Egypt of that period indeed accomplished some amazing material and administrative feats by creating a stable regime, an advanced irrigation system, and a sophisticated economy (in part due to the help of Yosef, Yaakov’s son). However, these material accomplishments were disconnected from the spiritual world and even opposed to it. Their worldview was extremely idolatrous. They did not believe in the existence of an independent, spiritual soul, but thought that the soul is contingent on and subservient to the existence of the physical body. The Egyptians went to great lengths to embalm corpses because they thought that one’s existence hinges solely on his physical substance, even in death, when one was no longer able to move or speak but continued to exist in every other respect.

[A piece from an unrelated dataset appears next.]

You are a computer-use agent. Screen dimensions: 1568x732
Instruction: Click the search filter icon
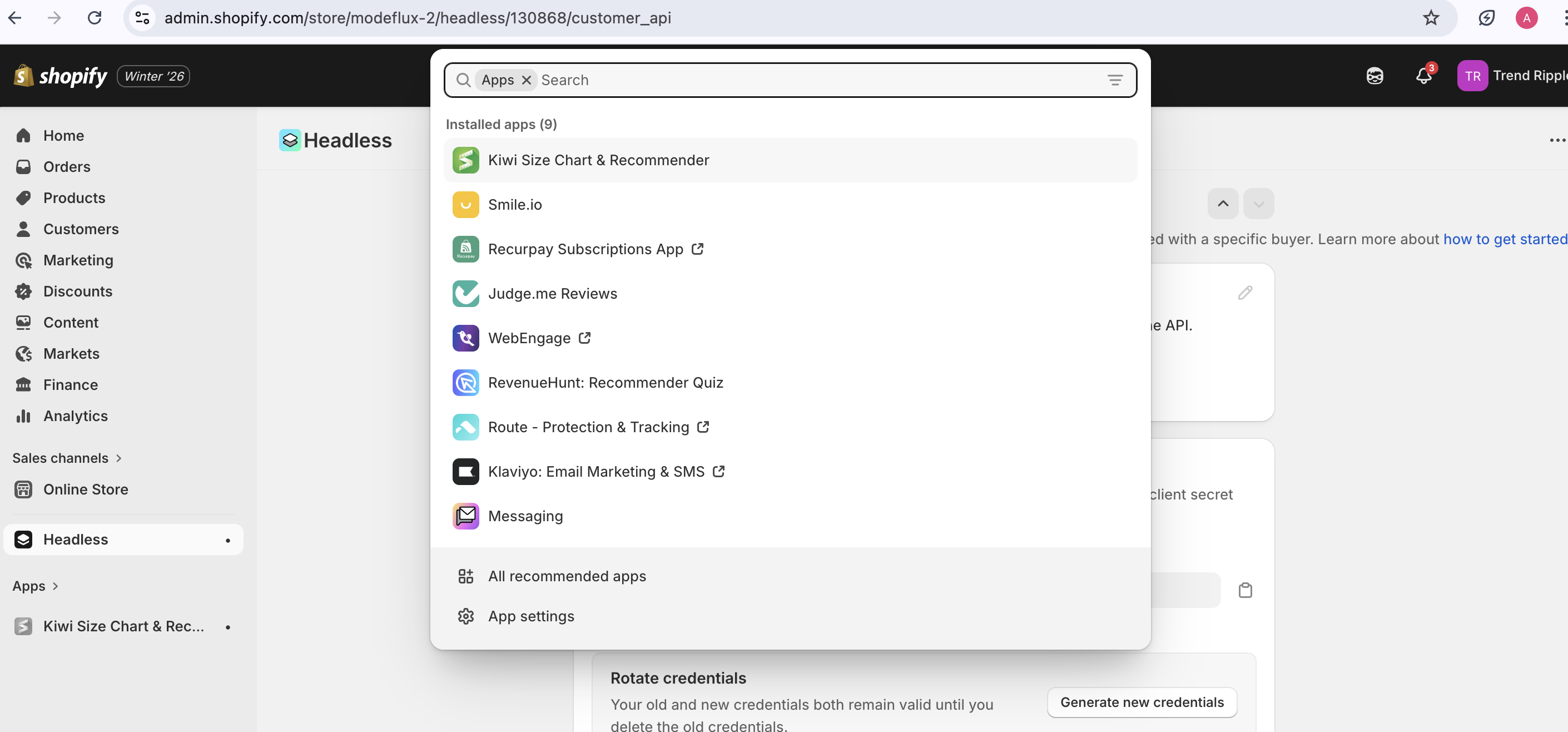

Accordingly, they invested enormous effort in building pyramids, which are glorified cemeteries for the body.
To be sure, the material world has an important place in Judaism as well. However, a worldview based solely on physical existence will necessarily be idolatrous and amoral. This is because all of the paradigms provided by nature are amoral. There is beauty and wisdom reflected in the amazing regularity of the laws of nature, but they do not possess morality. The strong prey on the weak just as the powerful enslave the poor. The pagan worldview, instead of striving toward a higher level, sanctifies material existence with all its brutality and injustice. In contrast, a faith-based and spiritual worldview is characterized by constant striving toward improving the world, fighting evil, and empowering justice. This is how the prophet Yeshayahu described the ultimate redemption and the Mashi’aḥ’s leadership:
But with righteousness shall he judge the poor, and decide with equity for the meek of the land; he shall smite the land with the rod of his mouth, and with the breath of his lips he shall slay the wicked. Righteousness shall be the girdle of his waist, and faithfulness the girdle of his loins. The wolf shall dwell with the lamb, and the leopard shall lie down with the kid…the cow and the bear shall graze, together their young shall lie down. The lion shall eat straw like cattle…. They shall not hurt nor destroy in all My holy mountain, for the earth shall be full of the knowledge of the Lord, as the waters cover the sea. (Yeshayahu 11:4-9)
Thus, the Exodus from Egypt was not merely the emancipation of the Israelites enslaved in Egypt. Rather, it was the liberation of all mankind from the chains of materialism. This is why it is so important to delve into the Exodus, to the extent that we are commanded to see ourselves, every year on the Seder night, as though we ourselves left Egypt. We have also been commanded to remember the Exodus every day and every night. To a certain extent, Shabbat and all holidays were established to commemorate the Exodus, for at the Exodus the spirit of man was freed from the bonds of material existence. Since we have not finished liberating ourselves from the bonds of the material world – the chains of the evil impulse and its lusts – from a spiritual perspective, we still need to continue leaving Egypt. Hence, it is a mitzva to delve into the Exodus.